RB Downzone Debate Rages On
For the second time in almost three months, residents came together to hear a proposal to downzone Rockaway Beach. With a larger crowd than before, consultant Paul Graziano explained his proposal for rezoning the area.
"The proposed are contextual zones to better fit the current context of the building there today," said Graziano.
Graziano, a consultant hired by City Councilman Joseph Addabbo Jr. to evaluate the zoning in most of the district, presented his ideas for rezoning the area at a Rockaway Beach Civic Association meeting Tuesday night at the Knights of Columbus hall.
Current zoning in the area is divided into four zones: C-3, R-4, R-5 and R-6. Graziano's recommendations call for splitting Rockaway Beach into five zones: C-3A, R-3A, R-4A, R-5B and R-6B. In addition, the proposal calls for creating commercial overlays on Rockaway Beach Boulevard to legalize businesses, which are already there.
According to the Department of City Planning website, zoning in the city is broken down into 10 "basic residence districts - R1 through R10. The numbers refer to permitted bulk and density (with R1 having the lowest density and R10 the highest) and other controls such as parking.
Resident Steve O'Sullivan, who owns property on Beach 90 and 92 Streets, became emotional when he talked about his home.
"Those who want to live here want things to remain the same," said O'Sullivan. "The only reason zoning is important [to these developers] is they want to buy and raise new buildings. I've seen buildings built from lot line to lot line.
"The last thing I want is another wall in front of me. Although the proposal would impact me financially, I'm against leaving it as is. What's going up doesn't fit with the neighborhood I grew up in and love."
"We have the most beautiful beachfront and it is being ruined," said Rosenberg.
Kathleen Norton said, "I need someplace to live in retirement.... Everything is about money, money. Isn't there some kind of spiritual value? Don't we want our kids to live in a nice community?"
As expected, not everyone was happy with the proposals to downzone Rockaway Beach. Most of those who spoke against it were developers and real estate brokers.
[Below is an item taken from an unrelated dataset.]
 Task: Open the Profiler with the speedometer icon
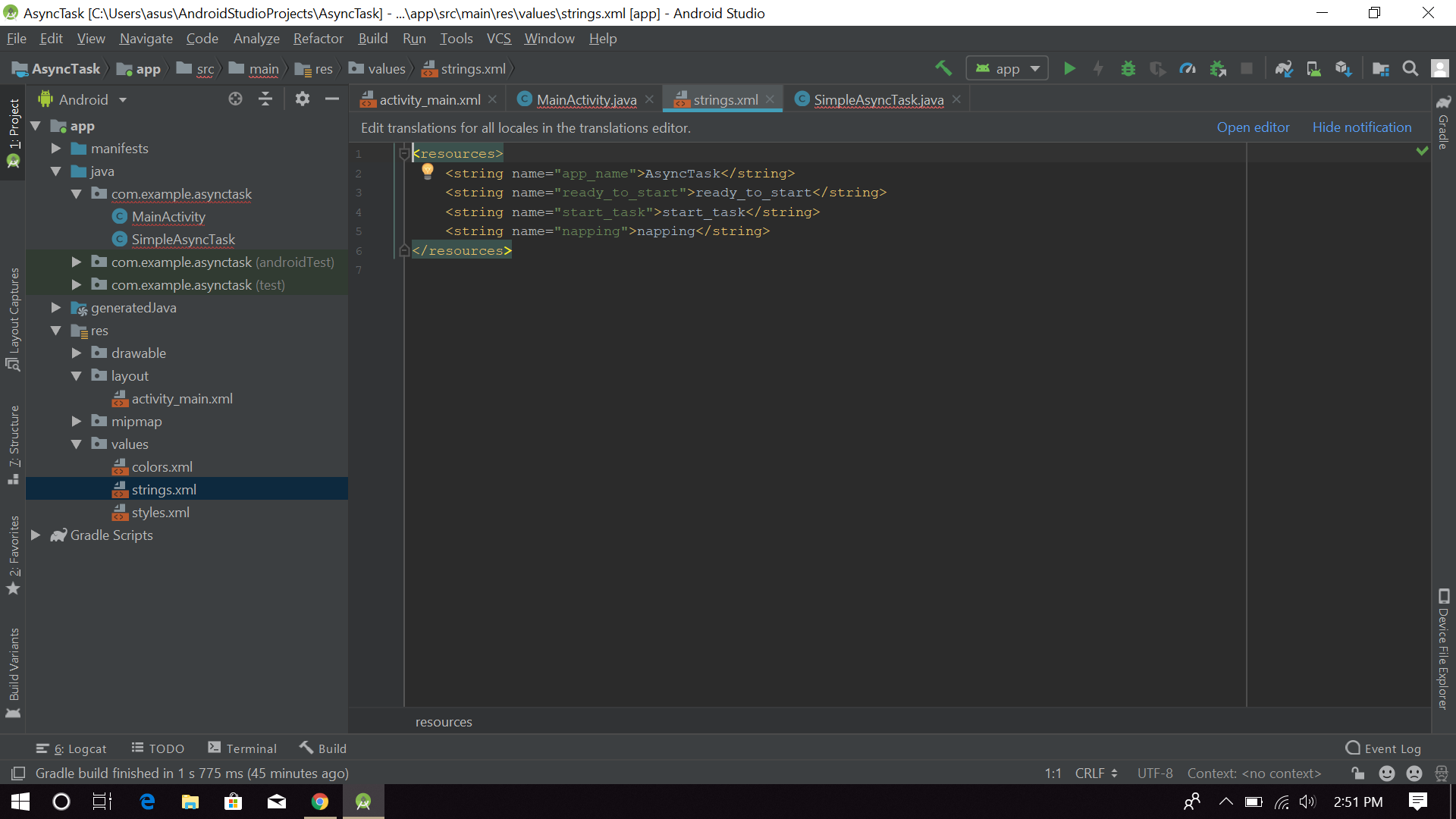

D. Brian Heffernan, a resident and real estate broker suggests there is a continued potential for development in Rockaway Beach. He also said, "First comes development, then comes infrastructure. R5 and R6 is most desirable to developers...with a high demand for R5 and R6."
Terline went on to say downzoning the property he owns is illegal.
"I didn't buy it for that," he said. "You can't illegally confiscate people's property."
Another developer termed the attempt to downzone Rockaway Beach unfair and illegal and said "the process cannot start without every homeowner being [notified]."
In response to a motion put forward by resident and developer Michael Kerris, members of the civic association voted to have copies of the proposal sent to all members for review.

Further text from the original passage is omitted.